Alex Mashinsky, former CEO of the bankrupt Celsius Network, saw his fraud and market manipulation defense take a significant hit after a former colleague reached a plea deal with federal prosecutors.

On September 13, former Celsius chief revenue officer Roni Cohen-Pavon appeared in Manhattan federal courtroom and entered a plea of guilty to charges of securities fraud, wire fraud, manipulation of security prices and conspiracy to commit price manipulation of the CEL token.

Cohen-Pavon, who was based in Israel when the U.S. Department of Justice filed its charges against him and Mashinsky in July, was released on bail pending a December 11 sentencing hearing, at which he could face up to 65 years in prison.

However, Cohen-Pavon won’t likely see anywhere near that much time as he’s agreed to cooperate with prosecutors in their quest to bring Mashinsky to justice for his role in last year’s dramatic collapse of Celsius. Billing itself as a digital asset lending/earning service, Celsius was in reality a Ponzi scheme from its inception, as detailed in a damning report by its bankruptcy court-appointed Examiner that was released in February.

Celsius has also been hit with a full-court press of civil suits by U.S. federal agencies, including the Securities and Exchange Commission (SEC), the Commodity Futures Trading Commission (CFTC) and the Federal Trade Commission (FTC). While the FTC quickly reached a settlement with what’s left of Celsius, its case against Mashinsky remains open, and he shows no sign of admitting his complicity in the massive fraud that he oversaw.

On September 11, Mashinsky’s attorneys filed a motion to dismiss the FTC complaint against him. The motion cites a series of weak arguments, including the FTC’s alleged failure to cite any rule violations, plus the fact that Mashinsky resigned as Celsius CEO not long after the company filed for bankruptcy, so it (allegedly) can’t be said that he “is violating’ or is “about to violate” the law. For what it’s worth, the complaint erroneously cites Mashinsky’s resignation as occurring on September 27, 2023, i.e. next week. (They’re not sending their finest, clearly.)

However, U.S. Attorney for the Southern District of New York Damian Williams also wants the FTC to back off, at least temporarily, so the DoJ can have a clear runway to deliver the unrepentant Mashinsky to a prison cell.

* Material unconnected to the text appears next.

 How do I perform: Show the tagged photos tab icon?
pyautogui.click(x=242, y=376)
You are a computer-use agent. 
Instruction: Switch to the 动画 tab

Late Monday, Williams also filed motions advising the courts handling the SEC’s case and the CFTC’s case against Celsius that the DoJ planned to intervene and seek orders “to stay this matter in its entirety until the conclusion of the Criminal Case.” In other words, the regulators can have what’s left of Mashinsky once the DoJ is done with him.

Hanging’s too good

The technicalities specified in Mashinsky’s FTC motion may be the best defense he can make, given the existence of countless company documents detailing his knowledge of the scam. Mashinsky personally earned around $42 million out of his former customers’ willingness to take him at his word, which makes his loud protests at U.S. authorities freezing his assets all the more galling.

Internal communications show Celsius staff chafing at Mashinsky’s constant demands for the company to repurchase his CEL tokens, not only to pad his purse but also to sustain the illusion that there were others interested in buying CEL. Other staffers congratulated themselves on boosting the price of this otherwise “worthless” token. Yes, well done.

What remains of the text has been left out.